» **Problem requirements**
Restate the entries below word for word, omitting nothing.

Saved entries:

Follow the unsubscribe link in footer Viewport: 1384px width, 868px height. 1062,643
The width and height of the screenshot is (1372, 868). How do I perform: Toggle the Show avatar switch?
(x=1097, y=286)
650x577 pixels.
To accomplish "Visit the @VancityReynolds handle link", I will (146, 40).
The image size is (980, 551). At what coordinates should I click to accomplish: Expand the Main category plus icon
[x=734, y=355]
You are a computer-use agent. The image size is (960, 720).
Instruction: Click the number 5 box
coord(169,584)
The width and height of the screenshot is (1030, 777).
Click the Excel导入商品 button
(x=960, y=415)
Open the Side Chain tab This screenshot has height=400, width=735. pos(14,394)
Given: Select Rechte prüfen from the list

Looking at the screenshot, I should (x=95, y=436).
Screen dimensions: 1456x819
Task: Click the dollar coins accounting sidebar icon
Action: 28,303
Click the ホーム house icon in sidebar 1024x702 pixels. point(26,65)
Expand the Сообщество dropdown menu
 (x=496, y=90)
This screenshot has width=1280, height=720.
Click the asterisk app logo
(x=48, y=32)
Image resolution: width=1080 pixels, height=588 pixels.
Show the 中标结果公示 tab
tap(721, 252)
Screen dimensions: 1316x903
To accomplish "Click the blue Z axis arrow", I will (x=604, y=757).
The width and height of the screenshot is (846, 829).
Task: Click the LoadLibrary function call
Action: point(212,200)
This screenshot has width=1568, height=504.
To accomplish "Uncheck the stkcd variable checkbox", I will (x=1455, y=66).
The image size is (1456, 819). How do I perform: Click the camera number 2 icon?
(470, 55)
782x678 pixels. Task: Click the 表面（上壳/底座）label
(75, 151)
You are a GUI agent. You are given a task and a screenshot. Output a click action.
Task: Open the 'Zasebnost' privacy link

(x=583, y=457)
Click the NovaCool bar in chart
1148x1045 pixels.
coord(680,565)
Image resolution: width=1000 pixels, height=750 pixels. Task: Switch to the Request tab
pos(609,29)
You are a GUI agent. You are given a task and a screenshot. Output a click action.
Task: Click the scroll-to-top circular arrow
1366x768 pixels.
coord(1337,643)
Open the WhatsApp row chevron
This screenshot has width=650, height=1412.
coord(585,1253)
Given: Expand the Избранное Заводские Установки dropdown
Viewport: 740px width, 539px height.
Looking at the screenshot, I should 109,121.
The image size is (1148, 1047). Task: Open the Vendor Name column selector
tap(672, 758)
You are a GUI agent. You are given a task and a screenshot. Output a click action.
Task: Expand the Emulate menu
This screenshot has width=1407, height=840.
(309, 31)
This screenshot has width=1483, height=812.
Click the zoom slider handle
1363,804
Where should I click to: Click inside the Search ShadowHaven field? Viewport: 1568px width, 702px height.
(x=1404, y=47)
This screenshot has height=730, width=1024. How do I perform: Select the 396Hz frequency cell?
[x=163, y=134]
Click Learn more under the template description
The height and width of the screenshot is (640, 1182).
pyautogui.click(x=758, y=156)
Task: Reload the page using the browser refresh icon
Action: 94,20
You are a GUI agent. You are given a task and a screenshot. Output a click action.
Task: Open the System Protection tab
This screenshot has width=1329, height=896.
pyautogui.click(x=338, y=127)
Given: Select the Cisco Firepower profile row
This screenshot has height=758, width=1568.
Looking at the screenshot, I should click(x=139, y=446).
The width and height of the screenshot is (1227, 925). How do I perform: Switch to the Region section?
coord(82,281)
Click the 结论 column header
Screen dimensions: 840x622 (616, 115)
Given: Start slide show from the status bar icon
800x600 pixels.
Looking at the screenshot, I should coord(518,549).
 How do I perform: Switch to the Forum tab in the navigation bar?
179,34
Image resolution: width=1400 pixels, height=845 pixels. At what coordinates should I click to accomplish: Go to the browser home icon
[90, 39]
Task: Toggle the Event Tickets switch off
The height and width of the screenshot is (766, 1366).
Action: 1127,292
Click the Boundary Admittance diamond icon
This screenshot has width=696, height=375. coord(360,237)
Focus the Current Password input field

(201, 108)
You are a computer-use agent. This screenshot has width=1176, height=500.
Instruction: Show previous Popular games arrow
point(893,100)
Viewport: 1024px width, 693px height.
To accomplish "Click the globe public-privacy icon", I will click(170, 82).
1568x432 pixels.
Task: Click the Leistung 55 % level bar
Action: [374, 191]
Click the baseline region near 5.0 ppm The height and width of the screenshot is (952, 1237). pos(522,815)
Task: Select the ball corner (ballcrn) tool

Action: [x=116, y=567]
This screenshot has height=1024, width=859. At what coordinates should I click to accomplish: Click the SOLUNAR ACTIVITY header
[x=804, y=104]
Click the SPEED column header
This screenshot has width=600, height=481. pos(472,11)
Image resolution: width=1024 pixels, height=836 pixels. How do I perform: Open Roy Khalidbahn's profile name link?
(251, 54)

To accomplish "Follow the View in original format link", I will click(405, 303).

» **Task output**
Follow the unsubscribe link in footer Viewport: 1384px width, 868px height. 1062,643
The width and height of the screenshot is (1372, 868). How do I perform: Toggle the Show avatar switch?
(x=1097, y=286)
650x577 pixels.
To accomplish "Visit the @VancityReynolds handle link", I will (146, 40).
The image size is (980, 551). At what coordinates should I click to accomplish: Expand the Main category plus icon
[x=734, y=355]
You are a computer-use agent. The image size is (960, 720).
Instruction: Click the number 5 box
coord(169,584)
The width and height of the screenshot is (1030, 777).
Click the Excel导入商品 button
(x=960, y=415)
Open the Side Chain tab This screenshot has height=400, width=735. pos(14,394)
Given: Select Rechte prüfen from the list

Looking at the screenshot, I should (x=95, y=436).
Screen dimensions: 1456x819
Task: Click the dollar coins accounting sidebar icon
Action: 28,303
Click the ホーム house icon in sidebar 1024x702 pixels. point(26,65)
Expand the Сообщество dropdown menu
 (x=496, y=90)
This screenshot has width=1280, height=720.
Click the asterisk app logo
(x=48, y=32)
Image resolution: width=1080 pixels, height=588 pixels.
Show the 中标结果公示 tab
tap(721, 252)
Screen dimensions: 1316x903
To accomplish "Click the blue Z axis arrow", I will (x=604, y=757).
The width and height of the screenshot is (846, 829).
Task: Click the LoadLibrary function call
Action: point(212,200)
This screenshot has width=1568, height=504.
To accomplish "Uncheck the stkcd variable checkbox", I will (x=1455, y=66).
The image size is (1456, 819). How do I perform: Click the camera number 2 icon?
(470, 55)
782x678 pixels. Task: Click the 表面（上壳/底座）label
(75, 151)
You are a GUI agent. You are given a task and a screenshot. Output a click action.
Task: Open the 'Zasebnost' privacy link

(x=583, y=457)
Click the NovaCool bar in chart
1148x1045 pixels.
coord(680,565)
Image resolution: width=1000 pixels, height=750 pixels. Task: Switch to the Request tab
pos(609,29)
You are a GUI agent. You are given a task and a screenshot. Output a click action.
Task: Click the scroll-to-top circular arrow
1366x768 pixels.
coord(1337,643)
Open the WhatsApp row chevron
This screenshot has width=650, height=1412.
coord(585,1253)
Given: Expand the Избранное Заводские Установки dropdown
Viewport: 740px width, 539px height.
Looking at the screenshot, I should 109,121.
The image size is (1148, 1047). Task: Open the Vendor Name column selector
tap(672, 758)
You are a GUI agent. You are given a task and a screenshot. Output a click action.
Task: Expand the Emulate menu
This screenshot has width=1407, height=840.
(309, 31)
This screenshot has width=1483, height=812.
Click the zoom slider handle
1363,804
Where should I click to: Click inside the Search ShadowHaven field? Viewport: 1568px width, 702px height.
(x=1404, y=47)
This screenshot has height=730, width=1024. How do I perform: Select the 396Hz frequency cell?
[x=163, y=134]
Click Learn more under the template description
The height and width of the screenshot is (640, 1182).
pyautogui.click(x=758, y=156)
Task: Reload the page using the browser refresh icon
Action: 94,20
You are a GUI agent. You are given a task and a screenshot. Output a click action.
Task: Open the System Protection tab
This screenshot has width=1329, height=896.
pyautogui.click(x=338, y=127)
Given: Select the Cisco Firepower profile row
This screenshot has height=758, width=1568.
Looking at the screenshot, I should click(x=139, y=446).
The width and height of the screenshot is (1227, 925). How do I perform: Switch to the Region section?
coord(82,281)
Click the 结论 column header
Screen dimensions: 840x622 (616, 115)
Given: Start slide show from the status bar icon
800x600 pixels.
Looking at the screenshot, I should coord(518,549).
 How do I perform: Switch to the Forum tab in the navigation bar?
179,34
Image resolution: width=1400 pixels, height=845 pixels. At what coordinates should I click to accomplish: Go to the browser home icon
[90, 39]
Task: Toggle the Event Tickets switch off
The height and width of the screenshot is (766, 1366).
Action: 1127,292
Click the Boundary Admittance diamond icon
This screenshot has width=696, height=375. coord(360,237)
Focus the Current Password input field

(201, 108)
You are a computer-use agent. This screenshot has width=1176, height=500.
Instruction: Show previous Popular games arrow
point(893,100)
Viewport: 1024px width, 693px height.
To accomplish "Click the globe public-privacy icon", I will click(170, 82).
1568x432 pixels.
Task: Click the Leistung 55 % level bar
Action: [374, 191]
Click the baseline region near 5.0 ppm The height and width of the screenshot is (952, 1237). pos(522,815)
Task: Select the ball corner (ballcrn) tool

Action: [x=116, y=567]
This screenshot has height=1024, width=859. At what coordinates should I click to accomplish: Click the SOLUNAR ACTIVITY header
[x=804, y=104]
Click the SPEED column header
This screenshot has width=600, height=481. pos(472,11)
Image resolution: width=1024 pixels, height=836 pixels. How do I perform: Open Roy Khalidbahn's profile name link?
(251, 54)

To accomplish "Follow the View in original format link", I will click(405, 303).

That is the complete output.